O poeta e a cidade (V)
11/03/2009Continuando uma história contada aqui…
Um dia aquela foi a maior construção da cidade. O prédio também foi a sede da antiga “Companhia Carris de Ferro Porto-alegrense”, fundada pelo então Imperador Dom Pedro II, e responsável pelo transporte público municipal. No início, a “Carris” utilizava bondes de tração animal, depois vieram os bondes elétricos, e hoje é a centenária empresa de transporte coletivo municipal da capital gaúcha.
Dentro do Mercado, Quintana viaja no tempo, lembrando os anos 50, quando este era o local onde tudo acontecia. Depois de caminhar bastante pelos corredores, cumprimentar velhos amigos, o poeta lembra também do chalé da Praça XV, o seu lugar favorito. Sai do Mercado e vai até ali.
Ao sentar-se para o almoço, a saudade dos anos 50 lhe aperta o peito. Ele lembra do dia em que, sentado aqui, escreveu um poema para “a Alicinha”. Será que ela ainda o tem?
Quintana se perde em lembranças sentado naquele lugar tão… Quintana. Olha os ônibus e recorda o tempo dos bondes. Olha as lâmpadas, e remonta ao tempo das lamparinas. Olha os brinquedos eletrônicos à venda por ali, e lembra da pipa e das bolinhas de gude.

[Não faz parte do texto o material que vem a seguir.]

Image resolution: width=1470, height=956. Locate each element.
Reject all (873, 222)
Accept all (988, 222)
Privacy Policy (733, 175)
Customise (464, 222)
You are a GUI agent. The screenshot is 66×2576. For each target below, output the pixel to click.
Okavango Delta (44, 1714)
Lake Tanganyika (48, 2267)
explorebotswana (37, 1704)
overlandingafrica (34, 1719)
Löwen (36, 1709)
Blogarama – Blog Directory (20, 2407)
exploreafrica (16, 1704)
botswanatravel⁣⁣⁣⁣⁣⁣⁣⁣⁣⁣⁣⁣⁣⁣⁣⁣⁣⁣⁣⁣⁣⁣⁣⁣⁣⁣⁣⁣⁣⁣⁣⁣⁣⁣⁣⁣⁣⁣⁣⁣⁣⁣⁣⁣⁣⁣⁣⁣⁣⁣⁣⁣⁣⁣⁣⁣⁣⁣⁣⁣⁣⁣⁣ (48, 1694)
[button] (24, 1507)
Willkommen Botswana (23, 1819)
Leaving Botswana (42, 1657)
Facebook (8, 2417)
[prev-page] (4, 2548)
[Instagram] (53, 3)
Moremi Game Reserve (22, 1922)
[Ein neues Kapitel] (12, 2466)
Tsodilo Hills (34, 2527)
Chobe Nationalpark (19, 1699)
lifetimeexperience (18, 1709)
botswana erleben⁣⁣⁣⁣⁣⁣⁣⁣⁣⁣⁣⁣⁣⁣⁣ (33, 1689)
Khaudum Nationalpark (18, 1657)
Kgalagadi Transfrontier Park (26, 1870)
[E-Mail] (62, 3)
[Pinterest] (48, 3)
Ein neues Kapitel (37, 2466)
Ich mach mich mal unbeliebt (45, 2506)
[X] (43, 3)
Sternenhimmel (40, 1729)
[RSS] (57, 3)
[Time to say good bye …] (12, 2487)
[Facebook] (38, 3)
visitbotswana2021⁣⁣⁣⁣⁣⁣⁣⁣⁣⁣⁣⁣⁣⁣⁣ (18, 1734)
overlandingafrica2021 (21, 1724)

Quanta saudade… Mas é hora de voltar para casa… ou quase…
| Leia também |
| O poeta e a cidade (I) |
| O poeta e a cidade (II) |
| O poeta e a cidade (III) |
| O poeta e a cidade (IV) |
| O poeta e a cidade (fim) |


Oi Fábio… Tudo bem? Saudades… Que lugar lindo… será que um dia conhecerei esta terra? Preciso!… Lendo este texto me veio a mente o passado… infância… ai! que saudades… rua… descalça correndo… brincando… pipas… bolas de gude rsrs… liberdade!!! Bjs
Oiiie passando pra avisar que mudei o URL do meu blog mudou e o nome tbm!
aqui vão eles : http://porescrito-c.blogspot.com/
O nome é Por escrito!
beijos
Oiiie Fábio tudo???
Bah desculpa a ausencia mas andei afastada do blog, mas agora to voltando!
Me senti honrada por o meu nome estar ali na tua lista, muito obrigada!
Adorei o texto, gosto do Quintana,^tô com uma saudade do sul, mas especificamente do meu Rio Grande!